Yes, someone asked if Flex Mentallo is ever going to be collected. No, Morrison doesn’t know. Yes, someone asked how to break into comics. No, it wasn’t me.
A young woman asked if he believed in faeries (I’m guessing, but you just know she spells it with an “e”), and his answer was basically that if you take enough drugs out in a marsh, you’ll probably see something more-or-less fairylike, so sure, he believes. Though, he said, “I don’t believe they’re out there spinning cobweb dresses for me.”
According to Morrison, the next big trend in pop culture is “goth psychedelia.” Order your corset and get in on the ground floor now.
I asked if, since he’s met Superman, and since he’s already a character in the DC Universe thanks to Animal Man, if he had considered doing an Invisibles-style hypersigil series about himself in the DC Universe, to try to imprint that reality onto our own, particularly considering his own statements that the DC Universe has achieved sentience. Though I didn’t ask it quite like that–I just made some stupid joke about “Superman’s Pal Grant Morrison,” and he said he’d thought about it but not in such an obvious way, and then joked that he’s actually the “Unknown Superman,” which I guess is coming up in All-Star Superman, so spoiler, maybe?
Anyway, if you take his “channeling Batman” statement seriously, then maybe his Batman run will be a sort of hypersigil, and the line between Morrison and Bruce Wayne will start to blur. He’s still in his late-period King Mob/James Bond mode (shaved head, dark suit, flashy tie), and it wouldn’t be too far of a stretch for that to become Bruce Wayne, especially considering his girlfriend was all decked out in punk-Catwoman leather.
I kind of jokingly considered that maybe he was Lex Luthor, but he squashed that idea.
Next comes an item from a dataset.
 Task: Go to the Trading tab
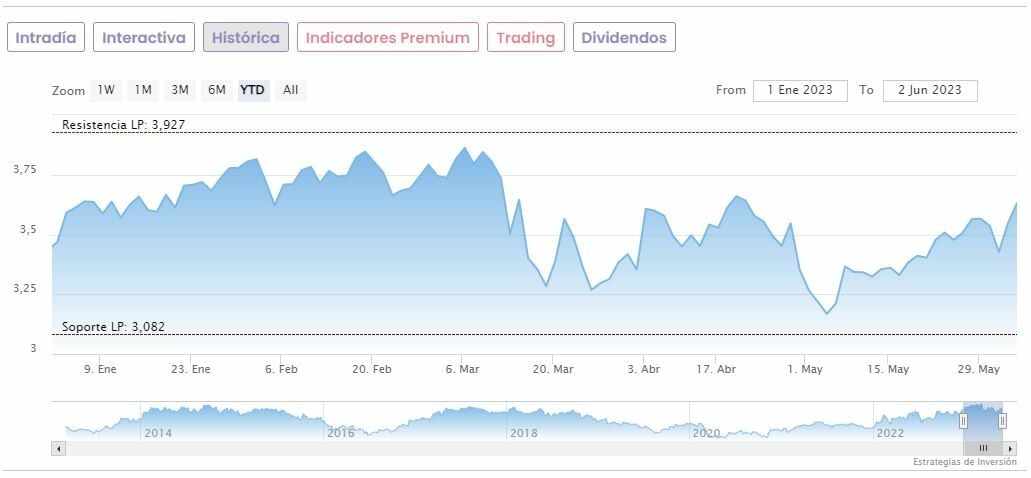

But if you consider that he remade himself physically to resemble King Mob, then it’s not too much of a stretch to think that Professor X in his New X-Men run was also an authorial stand-in (note that many of the changes Morrison wrought upon X-Men were also wrought upon the X-Men by Professor X). And now he’s writing another series with another bald supergenius? You’ve gotta consider the possiblity, at least.

Anyway, it was an enjoyable evening, and if Grant Morrison ever comes to your town for a reading, I heartily recommend you go.